The author of Matthew is speaking to his Jewish community – who are open to the teachings of Christ. They are not Gentiles. As a Jewish teacher, Jesus is teaching the people to follow the law as God has given it to them.

“Hear O Israel, The Lord our God is one Lord; and thou shalt love the Lord thy God with all thy heart, and with all thy soul, and with all thy mind, and with all thy strength. This is the first and great commandment. And the second is like unto it: Thou shalt love thy neighbour as thyself. On these tow commandments hang all the Law and the Prophets.” So says the Book of Common Prayer.

In the Jewish Tradition, this is called the Shema. It is the oldest fixed daily prayer in Judaism. It has been recited morning and evening since ancient times.

The Pharisees ask Jesus which commandment in the Law is the greatest? Jesus responds by reciting the Shema. The Pharisees and every Jewish person within ear shot would have recognized and known what Jesus was saying. [slight pause]  Loving God with everything you have! Loving your neighbour as yourself!

Jesus calls on us to love our neighbour. If we are called to love our neighbours as ourselves, we actually ought to love our self!  [Don’t you think?]

Otherwise, loving our neighbour as our selves won’t make much of a positive difference in the world.  “19thC philosopher, Soren Kierkegaard, describes our obligation this way: ‘The second commandment teaches us that all the respect, dignity, concern, forgiveness, grace, and charity we are required to grant others is actually what we must offer to ourselves.’”[i][ii]  Or as I saw on Facebook yesterday: “Talk to yourself the way you’d talk to someone you love.”[iii] [pause – maybe repeat]

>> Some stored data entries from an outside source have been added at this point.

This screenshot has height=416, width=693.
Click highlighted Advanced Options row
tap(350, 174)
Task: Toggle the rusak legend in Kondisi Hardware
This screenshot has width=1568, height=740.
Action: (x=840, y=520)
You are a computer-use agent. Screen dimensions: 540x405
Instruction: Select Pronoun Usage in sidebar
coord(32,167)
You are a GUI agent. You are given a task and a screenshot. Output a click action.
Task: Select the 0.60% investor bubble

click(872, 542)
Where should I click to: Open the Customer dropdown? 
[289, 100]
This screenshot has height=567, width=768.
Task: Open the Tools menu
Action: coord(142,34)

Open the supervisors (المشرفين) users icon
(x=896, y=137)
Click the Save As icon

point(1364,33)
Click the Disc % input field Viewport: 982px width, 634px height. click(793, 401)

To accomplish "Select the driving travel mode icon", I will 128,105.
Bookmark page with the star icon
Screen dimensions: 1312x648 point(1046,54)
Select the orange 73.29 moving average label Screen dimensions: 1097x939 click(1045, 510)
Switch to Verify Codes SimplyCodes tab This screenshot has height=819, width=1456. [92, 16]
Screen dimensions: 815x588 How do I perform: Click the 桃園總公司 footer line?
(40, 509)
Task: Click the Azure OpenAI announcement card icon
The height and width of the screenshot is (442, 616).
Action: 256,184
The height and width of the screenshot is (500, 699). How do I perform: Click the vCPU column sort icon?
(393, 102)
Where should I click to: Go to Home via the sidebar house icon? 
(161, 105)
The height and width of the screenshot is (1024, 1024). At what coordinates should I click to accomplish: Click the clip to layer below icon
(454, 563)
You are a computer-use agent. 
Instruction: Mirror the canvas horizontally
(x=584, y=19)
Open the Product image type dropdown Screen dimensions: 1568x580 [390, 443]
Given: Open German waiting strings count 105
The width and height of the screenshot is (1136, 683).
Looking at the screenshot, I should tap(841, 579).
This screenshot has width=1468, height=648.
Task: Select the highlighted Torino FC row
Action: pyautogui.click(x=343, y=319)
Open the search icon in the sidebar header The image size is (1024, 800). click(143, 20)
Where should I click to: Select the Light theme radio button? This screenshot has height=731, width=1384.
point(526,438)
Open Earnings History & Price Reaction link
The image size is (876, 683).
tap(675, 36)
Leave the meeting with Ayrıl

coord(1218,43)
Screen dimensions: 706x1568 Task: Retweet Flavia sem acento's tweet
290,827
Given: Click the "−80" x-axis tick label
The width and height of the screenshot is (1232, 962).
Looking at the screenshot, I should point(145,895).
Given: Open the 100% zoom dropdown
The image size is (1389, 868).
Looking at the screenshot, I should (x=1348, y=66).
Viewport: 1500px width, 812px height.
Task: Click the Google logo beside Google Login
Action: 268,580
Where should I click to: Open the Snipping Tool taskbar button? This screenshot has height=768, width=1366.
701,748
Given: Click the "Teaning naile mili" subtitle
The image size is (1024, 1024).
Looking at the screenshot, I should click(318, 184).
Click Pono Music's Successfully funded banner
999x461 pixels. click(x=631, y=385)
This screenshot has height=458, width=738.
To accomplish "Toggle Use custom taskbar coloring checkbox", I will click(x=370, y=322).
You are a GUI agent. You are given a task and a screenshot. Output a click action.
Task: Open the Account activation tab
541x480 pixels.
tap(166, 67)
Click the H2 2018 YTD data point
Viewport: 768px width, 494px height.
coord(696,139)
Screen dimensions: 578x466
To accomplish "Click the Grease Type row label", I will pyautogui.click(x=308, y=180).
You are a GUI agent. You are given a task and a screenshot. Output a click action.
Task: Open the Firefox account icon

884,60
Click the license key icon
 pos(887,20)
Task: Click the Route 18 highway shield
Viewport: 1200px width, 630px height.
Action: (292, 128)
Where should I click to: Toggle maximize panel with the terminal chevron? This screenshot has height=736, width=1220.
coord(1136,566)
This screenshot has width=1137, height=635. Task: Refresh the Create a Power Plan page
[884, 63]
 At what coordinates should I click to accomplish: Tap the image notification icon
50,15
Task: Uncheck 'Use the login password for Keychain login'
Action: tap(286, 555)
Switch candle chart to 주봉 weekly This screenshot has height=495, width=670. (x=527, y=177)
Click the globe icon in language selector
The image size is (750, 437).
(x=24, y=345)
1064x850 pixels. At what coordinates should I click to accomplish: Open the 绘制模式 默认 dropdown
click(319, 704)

Loving our self means we recognize – we are of value; we are whole; we are enough! – our confidence increases in our self, and has a positive effect on our relationships. This is significant because it helps us connect with God, with Christ, with the Holy Spirit. In other words, it helps us love God, with all our heart, soul, mind and strength. This strengthened connection within ourself, both psychologically and spiritually, helps us enhance our relationships with the people in our life and with the world around us.  

The Commandments, Love God, and Love Your Neighbour, don’t say anything about who our neighbour is. Our default is to imagine our neighbour as someone similar to us.  You know, white, similar heritage, similar tax bracket, similar education, similar neighbourhood, similar vacations, etc.

Now, there is a saying that’s been circulating for a few years, I first heard it from Bishop Michael Curry, at a conference a few years ago. It goes like this:  Love your Neighbour as yourself:   Love your Homeless Neighbour   Love your Muslim Neighbour   Love your Gay Neighbour   Love your Immigrant Neighbour   Love your Jewish Neighbour   Love your Christian Neighbour   Love your Atheist Neighbour

Love your Addicted Neighbour   Love your Indigenous Neighbour    [slight pause]

Melanie Delva, Reconciliation Animator for the Anglican Church of Canada, gives us a different view of our neighbours. Delva challenges us to decide whether we respond to carry on the status quo, or step up to the plate and make a difference. Delva brings to our attention that Indigenous rights in Canada are “not only consistently ignored in Canada, but also when Indigenous peoples begin to stand up and claim their rights, there are dire and violent consequences.”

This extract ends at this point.